From: Ken Paul Rosenthal (email suppressed)
Date: Thu Oct 29 2009 - 14:40:53 PDT
i've done an extensive amount of experimentation with burying over the years--in soil and sand--as well as composting--berries, herbs, seaweed, etc. while i've primarily worked with a processed image, i've also used black (acetate) leader which has emulsion.
apart from whatever differences camera stock vs processed film could offer you just in terms of their materiality, i suggest that you simply base your 'need' on whether or not you wish to manipulate apre-shot image or produce a purely abstract one.

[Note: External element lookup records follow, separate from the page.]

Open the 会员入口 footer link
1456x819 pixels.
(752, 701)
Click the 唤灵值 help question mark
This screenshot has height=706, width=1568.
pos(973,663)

in regard to how long to bury the film, the degree of moisture and texture of the ground are most critical. regarding the latter, for example, if you bury it in sand vs soil, the latter may evidence a finer texture. experiment with small pieces first. and i generally found slightly damp conditions to be 'optimal' with a burying period of just 3 days.
when you remove it, i suggest not pulling it out like a bird pulls a worm. the emulsion will be so soft, the image will squeegee right off. instead, dig around it, cup your hands and pull out the surrounding area. don't wash it, because everything will slide right off. let it dry in the sun or blow dry it--then wash it. in my experience, it won't wash off the second time it's dampened.
lastly, it's easy to forget where one buries the film! i used to make a little marker from a short section of coat hanger and flag the top inch with white paper tape. be careful at the ocean! the tide will snatch your film! even if you bury it 3 feet down, 50 yards from the shoreline! oh--and don't leave flags where people might step on them.